== TEXT FOR ANALYSIS
This behavior of naming and timestamp association continues when daily files are consolidated into weekly (C_VOL-b###-i###-cd-cw.spi), weekly into monthly (C_VOL-b###-i###-cd-cw-cm.spi), and monthly into rollup (C_VOL-b###-i###-cd-cw-cm-cr.sp).  

Note: The monthly file name (and, correspondingly, the rollup) might not always have a "cw" as part of the name.  The "cw" in the monthly name would only happen if the end of the week (default Saturday) also fell at the end of the month so both the weekly and monthly were created at the same time.  

The collapsed rolling file is created by the ‘Cleanup consolidated monthly image files (-cm)’ in your ImageManager retention options. This is optional, and does not have to be utilized. If you opt to use this, you will have to specify the number of months after which you want it to start. If you chose 3, for example, your chain would have 3 months of -cm files immediately after the base image. On the 4th month after the base image, the first -cm would be rolled into the -cr file and deleted. The -cr file then connects the chain to the base image. Each month after the -cr is created, the oldest -cm is ‘rolled into’ the -cr. Keep in mind that the -cr file itself doesn’t change.  ImageManager creates a new -cr file each month as it rolls the changes into the last -cr file. After it successfully creates the new -cr, the old -cr is then deleted by ImageManager. As each new month is rolled into the -cr file, the new -cr file created will reflect the name of the month that was just rolled into it.
====
TASKS AND EXERCISES
**a.** Decide whether each statement below agrees with the passage on ImageManager file consolidation. For each, answer yes or no and quote the exact words of the passage that settle it. (i) The collapsed rolling file must be used. (ii) The monthly file name always contains "cw". (iii) After a new -cr file is successfully created, ImageManager deletes the old one.
**b.** Sum up the passage on ImageManager file consolidation in two sentences.
**c.** Carry on the passage on ImageManager's collapsed rolling file from the point where it stops.
The listing plays no part in any of this.
== RECORDS PROVIDED
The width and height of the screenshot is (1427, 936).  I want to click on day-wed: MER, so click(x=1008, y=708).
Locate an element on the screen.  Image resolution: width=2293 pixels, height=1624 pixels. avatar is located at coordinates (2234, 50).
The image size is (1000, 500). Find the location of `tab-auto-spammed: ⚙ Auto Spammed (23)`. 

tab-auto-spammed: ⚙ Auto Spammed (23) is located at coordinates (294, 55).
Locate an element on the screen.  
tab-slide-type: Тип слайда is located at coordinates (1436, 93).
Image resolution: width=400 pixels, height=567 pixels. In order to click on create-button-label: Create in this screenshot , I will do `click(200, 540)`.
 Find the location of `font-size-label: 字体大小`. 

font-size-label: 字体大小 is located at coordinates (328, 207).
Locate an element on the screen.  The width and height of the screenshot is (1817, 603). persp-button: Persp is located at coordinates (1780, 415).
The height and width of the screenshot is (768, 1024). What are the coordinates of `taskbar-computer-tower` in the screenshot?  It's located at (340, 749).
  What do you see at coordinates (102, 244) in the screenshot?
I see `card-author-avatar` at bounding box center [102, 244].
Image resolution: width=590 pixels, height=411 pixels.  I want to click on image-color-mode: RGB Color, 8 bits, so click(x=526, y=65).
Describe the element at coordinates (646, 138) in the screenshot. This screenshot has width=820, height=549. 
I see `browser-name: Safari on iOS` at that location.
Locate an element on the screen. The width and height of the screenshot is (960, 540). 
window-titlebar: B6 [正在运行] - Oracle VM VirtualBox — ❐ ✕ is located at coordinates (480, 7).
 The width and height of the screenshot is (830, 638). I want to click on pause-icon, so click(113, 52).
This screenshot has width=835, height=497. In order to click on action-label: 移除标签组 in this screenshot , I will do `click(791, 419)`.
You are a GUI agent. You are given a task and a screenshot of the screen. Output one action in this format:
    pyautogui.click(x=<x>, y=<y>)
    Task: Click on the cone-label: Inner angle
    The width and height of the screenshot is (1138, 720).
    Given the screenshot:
====
ANSWER SECTION
**a.**
(i) No: "This is optional, and does not have to be utilized."
(ii) No: "The monthly file name (and, correspondingly, the rollup) might not always have a "cw" as part of the name."
(iii) Yes: "After it successfully creates the new -cr, the old -cr is then deleted by ImageManager."

**b.** Daily files are consolidated into weekly, monthly and rollup files that follow the same naming and timestamp pattern, though a monthly name includes "cw" only when the end of the week also falls at the end of the month. An optional retention setting creates a rollup (-cr) file that, after a chosen number of months, takes in the oldest monthly file each month, with ImageManager making a new -cr and then deleting the old one.

**c.**
0005.jpg

Understanding Which Files Are Required In The Backup Chain

It is best to allow ImageManager to apply retention for you, as ImageManager will never delete a file that is still required in the chain.

It is important to understand how the chain dependencies work, though.

Because the chain only relies on the ‘largest’ image available to it within the chain, once it jumps ‘up’ to a larger collapse, it never drops back down. From ‘largest’ to ‘smallest’ the images go: .spf, -cr.spi, -cm.spi, -cw.spi, -cd.spi, -.spi

If you were to need to restore from 9/10/20, as the data existed before someone deleted a file at 1:05 PM, you'd need to use the image C_VOL-b002-i633.spi

Only the following images would be required:

C_VOL-b002-i633
C_VOL-b002-i632
C_VOL-b002-i631
C_VOL-b002-i630-cd
C_VOL-b002-i624-cd
C_VOL-b002-i620-cd-cw
C_VOL-b002-i593-cd-cm
C_VOL-b002-i407-cd-cm
C_VOL-b002-i222-cd-cm
C_VOL-b002-i042-cd-cm
C_VOL-b002

0006.jpg

  • Even though the other images are not “needed” for the chain integrity, you should keep these images for granularity.  Each time a roll up occurs, the backup image you’re left with loses granularity. Not every change of every file can be documented in the roll up. Only one change per file can be kept. So, even though files may not be needed in regards to an intact backup chain capable of a restore, keep the files in case you need a more granular restore from the time frame of a given backup.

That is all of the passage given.